As a worldwide audience, we have to be very diligent in consuming imagery and understanding captions connected to photographs and the sources of work. We try to rely on trusted sources with integrity, but it’s becoming more and more difficult, and it’s becoming more and more dangerous.
So this is about media and digital literacy?
Exactly, which is a whole other conversation, but it’s incredibly important.
“We have to be very diligent in consuming imagery.”
You were in Washington DC and witnessed the Capitol riots on January 6th and took some viral photos. How was it being there?
It was pretty hot there. And incredibly disappointing too. It was really unexpected, given that America thinks of itself as being above everybody else. But I had photographed similar situations in Moscow and other places, so why shouldn’t it happen in Washington DC?
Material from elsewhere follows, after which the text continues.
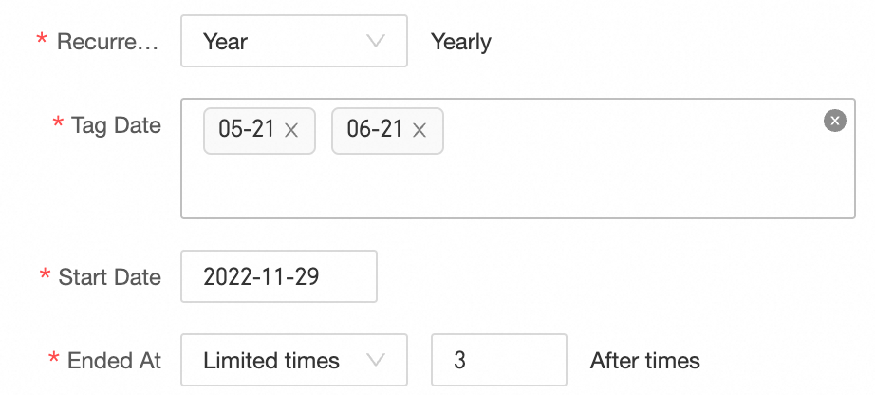Clear all tag dates with the circular X

834,121
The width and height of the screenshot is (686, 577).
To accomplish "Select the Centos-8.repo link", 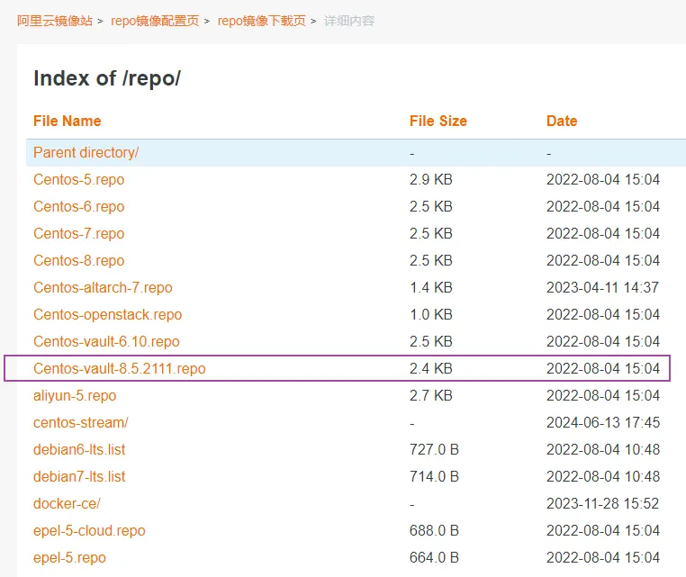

It is often said we still have to love all people, despite different views. People have to find the strength to educate others instead of hating because we are all human beings. Do you think that your photos can educate people?
I think it’s difficult, but it has to be done. It will take time. And in combination with many other things. A photo cannot certainly do it on its own. But, hopefully, with other conversations and other pieces of evidence, it will contribute to a more true understanding of what occurred and what’s occurring in the United States.
One last question. You have certainly seen a lot of horrible things while doing your work as a photojournalist. But was there a moment in your career that you remember with a smile on your face?
I have been a witness to a variety of different human activities: from heroism to mothers and their children doing anything they could to survive, still trying to help other people. There have been a number of different situations, and witnessing some of those things gives me hope for humanity overall. Because there are still people who will rise above differences to do the right thing.